My bullied son's last day on Earth - CNN.com (http://www.cnn.com/2009/US/04/23/bullying.suicide/index.html)

A child shouldn't have to live in fear of being ridiculed and teased, to be shamed or insulted on a daily basis.

It is an outrage and the adults need to make it stop, because the kids can't.

PennyQuilts
04-24-2009, 05:30 AM
As parents, we can't tolerate our children bullying others. When my son was in highschool, he acquiesed to some bullying of a gay classmate. I absolutely hit the ceiling. He made excuses that amounted to, "Well, I wasn't the one who said anything, I was just there." I taught all of them that if they stand by and don't speak up, they are just as guilty. I am proud to say that as he got older, he developed long-term, good friendship with several gay gentlemen (son is married and straight). If he had not stopped the gay bashing, not only would be have been sort of a mean person, he would have lost the benefit of these friendships.

When you child is the subject of bullying, I think it is a lot tougher. On the one hand, NOTHING hurts worse than seeing your child bullied. On the other, kids with a victim mentality have a big bullseye written on them.

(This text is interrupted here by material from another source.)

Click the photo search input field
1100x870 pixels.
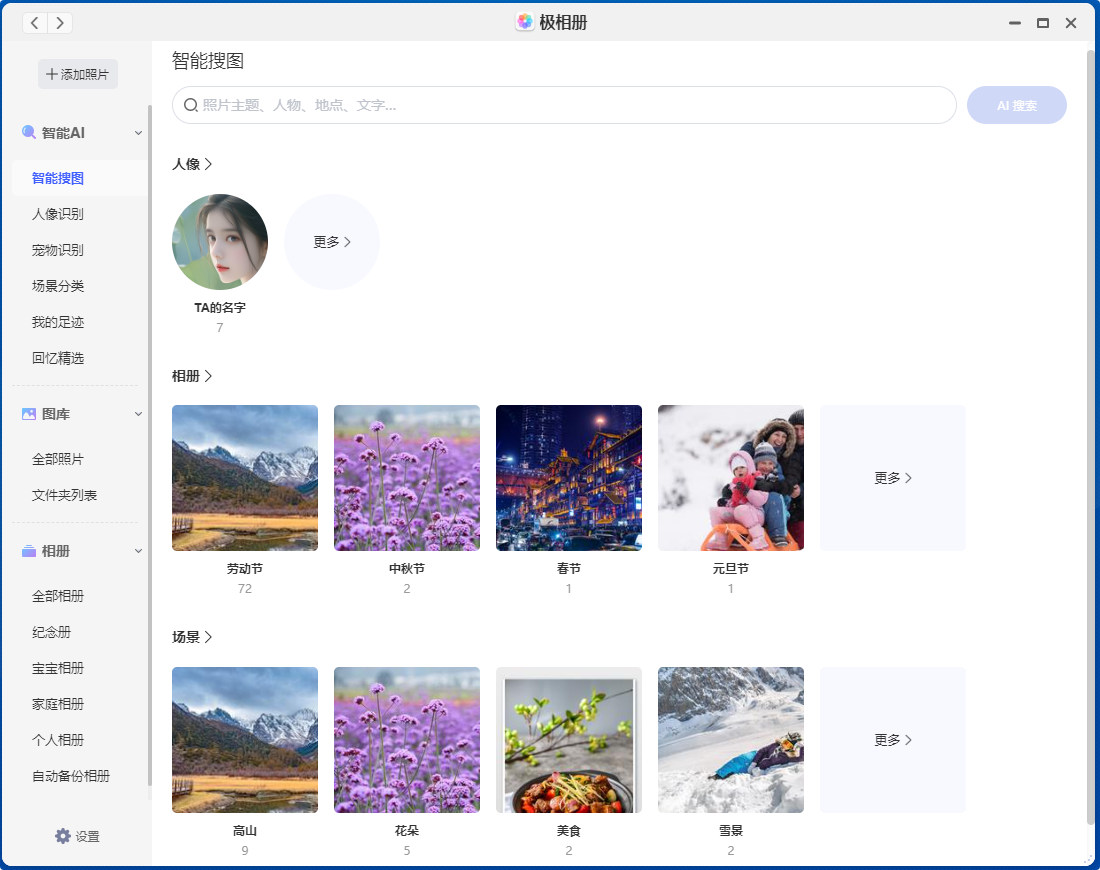pos(570,105)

If they don't learn to have self confidence and stand up for themselves (without mama), it will only get worse.

That being said, with the internet and just the overall meaness that is out there - which I lay at the feet of a lot of the crappy parents who aren't thinking that they owe a responsiblity to the community at large when they give birth to pitbulls - a lot of bullied kids don't stand much of a chance. It is a bad, bad, bad situation. The heavy lifting needs to come from the parents of the bullies because they have the most power to change it.

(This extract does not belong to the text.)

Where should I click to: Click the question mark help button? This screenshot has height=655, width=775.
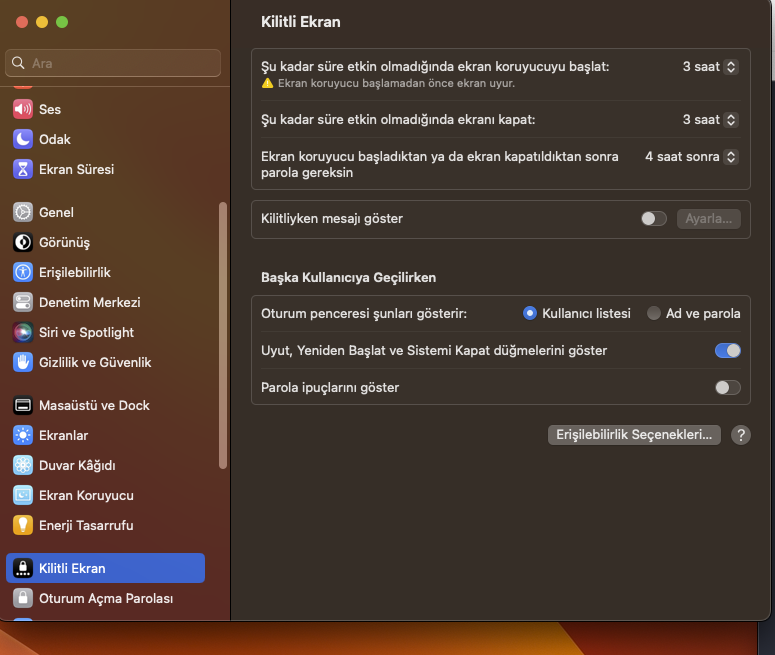(x=740, y=435)
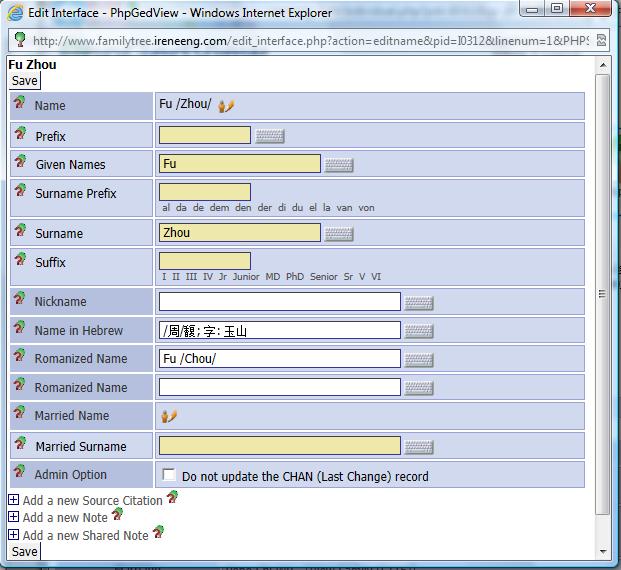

Too many parents make excuses for their little darlings and believe everything the little Eddie Haskles tell them. If you think your child wouldn't bully, fabulous. But check it out. Sometimes where there is smoke there is fire.

Karried
04-24-2009, 12:19 PM
:congrats::congrats::congrats::congrats:

jsibelius
04-25-2009, 05:42 PM
You wouldn't believe what being bullied as a child does to a person as an adult. There are all kinds of residual effects. And it's surprising (or not?) how many child bullies turn into adult bullies. We don't pay attention to this problem as adults because as adults, we're supposed to be able to deal with it. We shouldn't have to - we should learn as children.

westsidesooner
04-27-2009, 01:15 PM
Karried thanks for starting this thread, I hope more people read it and talk with their children about bullying and suicide. One of my friends commited suicide when I was about 14, he was bullied by his abusive father, I still think about it from time to time. I wonder what kind of man could do that to their own child.

This next part isnt really about suicide but I saw a story on the news about it not to long ago and they said alot of kids are doing this. There is a video on the website that is just heartbreaking to listen to, but if it stops just one kid from "playing" this game its worth a look. Sorry about going a little off topic. Again...the first part of this video is very disturbing. GASP (http://www.stop-the-choking-game.com/en/home.html)

Karried
04-27-2009, 02:11 PM
omg.. that first part broke my heart..... but thanks for sharing.

We have to talk to our kids about this kind of thing, even though it's painful, can you imagine if we didn't talk to them about it and something horrible happened?